Running such query in daily peak usage time take about 5 seconds.
What can I do to make it faster ?
UPDATED: Regarding all comments I modified INDEX and take off DATE function in WHERE clause
+-------+------------+----------+--------------+-------------+-----------+-------------+----------+--------+------+------------+---------+
| Table | Non_unique | Key_name | Seq_in_index | Column_name | Collation | Cardinality | Sub_part | Packed | Null | Index_type | Comment |
+-------+------------+----------+--------------+-------------+-----------+-------------+----------+--------+------+------------+---------+
| logs | 0 | PRIMARY | 1 | log_id | A | 15379109 | NULL | NULL | | BTREE | |
| logs | 1 | event | 1 | event | A | 14 | NULL | NULL | | BTREE | |
| logs | 1 | obj_type | 1 | obj_type | A | 14 | NULL | NULL | | BTREE | |
| logs | 1 | region | 1 | region | A | 14 | NULL | NULL | | BTREE | |
| logs | 1 | for_stat | 1 | event | A | 157 | NULL | NULL | | BTREE | |
| logs | 1 | for_stat | 2 | obj_type | A | 157 | NULL | NULL | | BTREE | |
| logs | 1 | for_stat | 3 | region | A | 157 | NULL | NULL | | BTREE | |
| logs | 1 | for_stat | 4 | date | A | 157 | NULL | NULL | | BTREE | |
+-------+------------+----------+--------------+-------------+-----------+-------------+----------+--------+------+------------+---------+
mysql> explain extended SELECT COUNT(obj_id) as cnt
-> FROM `common`.`logs`
-> WHERE `event`= '11' AND
-> `obj_type` = '2' AND
-> `region`= 'est' AND
-> date between '2012-11-25 00:00:00' and '2012-11-25 23:59:59';
+----+-------------+-------+-------+--------------------------------+----------+---------+------+------+----------+-------------+
| id | select_type | table | type | possible_keys | key | key_len | ref | rows | filtered | Extra |
+----+-------------+-------+-------+--------------------------------+----------+---------+------+------+----------+-------------+
| 1 | SIMPLE | logs | range | event,obj_type,region,for_stat | for_stat | 21 | NULL | 9674 | 75.01 | Using where |
+----+-------------+-------+-------+--------------------------------+----------+---------+------+------+----------+-------------+
It seems it's running faster. Thanks everyone.

The EXPLAIN output shows that the query is using only the first two columns of the for_stat index.
This is because the query doesn't use obj_id in the WHERE clause. If you create a new key without obj_id (or modify the existing key to reorder the columns), more of the key can be used and you may see better performance:
KEY `for_stat2` (`event`,`obj_type`,`region`,`date`)
If it's still too slow, changing the last condition, where you use DATE(), as said by Salman and Sashi, might improve things.
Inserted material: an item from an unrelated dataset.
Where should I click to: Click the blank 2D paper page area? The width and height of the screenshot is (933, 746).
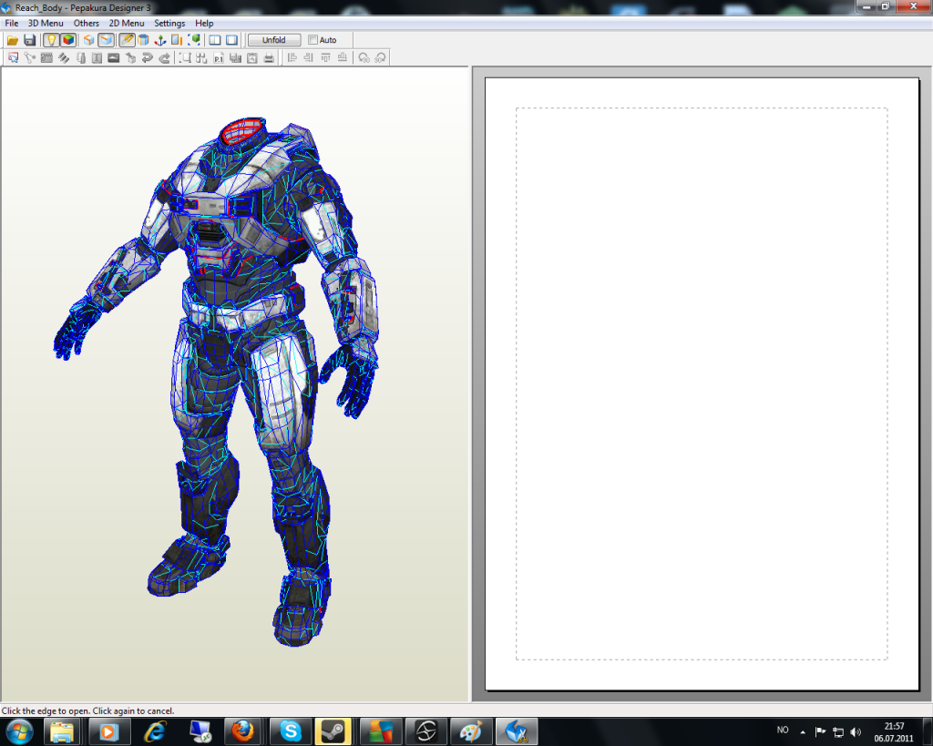[702, 383]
#Joni already explained what is wrong with your index. For query, I assume that your example query selects all records for 2012-02-13 regardless of time. You can change the where clause to use >= and < instead of DATE cast:
SELECT COUNT(obj_id) AS cnt
FROM
`common`.`logs`
WHERE
`event` = 11 AND
`obj_type` = 2 AND
`region` = 'us' AND
`date` >= DATE('20120213010502') AND
`date` < DATE('20120213010502') + INTERVAL 1 DAY

The date function on the date column is making the full table scan.
Try this ::
SELECT COUNT(obj_id) as cnt
FROM
`common`.`logs`
WHERE
`event` = 11
AND
`obj_type` = 2
AND
`region` = 'us'
AND
`date` = DATE('20120213010502')

As logging (inserts) needs to be fast too, use as less indices as possible.
Evaluation may take long as that is admin, not necessarily needing indices.
CREATE TABLE `logs` (
`log_id` int(11) NOT NULL AUTO_INCREMENT,
`event` tinyint(4) NOT NULL,
`obj_type` tinyint(1) NOT NULL DEFAULT '0',
`obj_id` int(11) unsigned NOT NULL DEFAULT '0',
`region` varchar(3) NOT NULL DEFAULT '',
`date` datetime NOT NULL DEFAULT '0000-00-00 00:00:00',
PRIMARY KEY (`log_id`),
KEY `for_stat` (`event`,`obj_type`,`region`,`date`)
) ENGINE=InnoDB AUTO_INCREMENT=83126347 DEFAULT CHARSET=utf8 COMMENT='Logs table' |
And about the date search #SashiKant and #SalmanA already answered.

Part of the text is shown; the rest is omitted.